▶ **Task prompt**
Copy every line from the data below in which the string "Management" can be found.
=== Section Start ===
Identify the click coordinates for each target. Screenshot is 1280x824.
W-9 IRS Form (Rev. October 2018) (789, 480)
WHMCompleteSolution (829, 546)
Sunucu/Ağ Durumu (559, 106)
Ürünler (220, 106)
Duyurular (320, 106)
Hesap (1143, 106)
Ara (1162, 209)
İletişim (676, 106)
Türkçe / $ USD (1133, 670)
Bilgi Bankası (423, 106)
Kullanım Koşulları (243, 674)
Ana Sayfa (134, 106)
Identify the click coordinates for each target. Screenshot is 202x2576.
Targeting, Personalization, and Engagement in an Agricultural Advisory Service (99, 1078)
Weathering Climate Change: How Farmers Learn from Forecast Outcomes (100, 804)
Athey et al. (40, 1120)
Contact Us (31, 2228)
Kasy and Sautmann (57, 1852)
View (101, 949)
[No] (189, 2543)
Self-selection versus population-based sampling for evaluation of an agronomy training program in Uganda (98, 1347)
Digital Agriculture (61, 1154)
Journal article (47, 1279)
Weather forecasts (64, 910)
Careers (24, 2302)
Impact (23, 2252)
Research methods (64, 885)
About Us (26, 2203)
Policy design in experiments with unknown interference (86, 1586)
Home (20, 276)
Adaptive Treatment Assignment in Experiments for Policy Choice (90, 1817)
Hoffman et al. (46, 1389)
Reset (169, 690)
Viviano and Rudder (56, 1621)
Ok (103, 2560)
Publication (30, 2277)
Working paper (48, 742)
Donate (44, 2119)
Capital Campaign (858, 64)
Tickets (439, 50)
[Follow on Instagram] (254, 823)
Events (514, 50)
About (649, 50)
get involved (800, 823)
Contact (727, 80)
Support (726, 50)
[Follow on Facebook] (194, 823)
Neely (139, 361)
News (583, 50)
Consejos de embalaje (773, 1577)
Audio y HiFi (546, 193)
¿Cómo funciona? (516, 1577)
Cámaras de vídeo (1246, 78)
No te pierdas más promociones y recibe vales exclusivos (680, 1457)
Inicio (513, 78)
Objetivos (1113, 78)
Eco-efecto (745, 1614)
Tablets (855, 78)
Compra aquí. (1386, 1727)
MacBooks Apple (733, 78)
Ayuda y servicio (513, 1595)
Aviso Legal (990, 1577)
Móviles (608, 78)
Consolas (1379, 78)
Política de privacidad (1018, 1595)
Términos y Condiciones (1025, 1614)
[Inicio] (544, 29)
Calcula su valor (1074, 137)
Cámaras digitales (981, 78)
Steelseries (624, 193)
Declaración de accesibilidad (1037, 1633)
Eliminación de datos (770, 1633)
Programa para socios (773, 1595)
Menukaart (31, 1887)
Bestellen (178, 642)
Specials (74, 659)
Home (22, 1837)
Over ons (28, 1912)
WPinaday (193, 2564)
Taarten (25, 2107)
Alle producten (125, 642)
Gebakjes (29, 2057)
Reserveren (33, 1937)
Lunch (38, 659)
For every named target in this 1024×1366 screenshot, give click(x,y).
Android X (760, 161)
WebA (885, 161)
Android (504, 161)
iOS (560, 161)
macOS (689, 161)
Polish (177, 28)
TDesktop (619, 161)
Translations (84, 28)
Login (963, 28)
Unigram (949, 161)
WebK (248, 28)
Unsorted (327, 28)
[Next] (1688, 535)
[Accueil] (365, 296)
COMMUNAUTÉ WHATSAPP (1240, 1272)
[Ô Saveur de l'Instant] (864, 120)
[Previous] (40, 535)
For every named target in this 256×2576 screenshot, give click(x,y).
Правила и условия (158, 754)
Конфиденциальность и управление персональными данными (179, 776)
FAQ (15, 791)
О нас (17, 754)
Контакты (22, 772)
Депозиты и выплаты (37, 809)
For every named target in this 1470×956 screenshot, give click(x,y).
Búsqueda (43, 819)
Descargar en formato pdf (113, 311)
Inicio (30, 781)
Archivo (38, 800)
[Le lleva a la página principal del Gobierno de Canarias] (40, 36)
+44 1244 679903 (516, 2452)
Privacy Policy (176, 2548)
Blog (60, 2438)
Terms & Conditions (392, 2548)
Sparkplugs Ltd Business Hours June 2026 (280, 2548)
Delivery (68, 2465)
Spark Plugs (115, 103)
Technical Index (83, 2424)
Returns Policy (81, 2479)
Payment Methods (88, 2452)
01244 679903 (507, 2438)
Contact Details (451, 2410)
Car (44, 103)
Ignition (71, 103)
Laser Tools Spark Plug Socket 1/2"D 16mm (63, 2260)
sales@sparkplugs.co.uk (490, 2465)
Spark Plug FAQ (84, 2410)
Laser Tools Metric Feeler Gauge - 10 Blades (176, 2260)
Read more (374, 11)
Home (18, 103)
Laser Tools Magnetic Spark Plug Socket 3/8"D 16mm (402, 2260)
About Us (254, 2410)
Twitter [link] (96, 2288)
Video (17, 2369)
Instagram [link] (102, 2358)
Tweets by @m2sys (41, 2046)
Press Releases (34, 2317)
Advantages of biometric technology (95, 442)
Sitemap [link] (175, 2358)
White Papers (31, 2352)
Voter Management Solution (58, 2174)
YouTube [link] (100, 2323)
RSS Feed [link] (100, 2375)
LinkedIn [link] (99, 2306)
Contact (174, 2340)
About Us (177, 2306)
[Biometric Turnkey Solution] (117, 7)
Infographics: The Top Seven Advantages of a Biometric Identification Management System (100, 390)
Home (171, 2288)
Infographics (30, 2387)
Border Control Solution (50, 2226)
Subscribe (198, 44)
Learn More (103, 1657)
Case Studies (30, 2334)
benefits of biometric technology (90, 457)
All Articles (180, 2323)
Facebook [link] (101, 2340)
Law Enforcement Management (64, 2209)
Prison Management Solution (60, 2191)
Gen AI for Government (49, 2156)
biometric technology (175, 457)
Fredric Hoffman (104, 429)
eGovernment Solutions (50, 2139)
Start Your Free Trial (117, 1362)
=== Section End ===
▶ **Task answer**
Voter Management Solution (58, 2174)
Infographics: The Top Seven Advantages of a Biometric Identification Management System (100, 390)
Law Enforcement Management (64, 2209)
Prison Management Solution (60, 2191)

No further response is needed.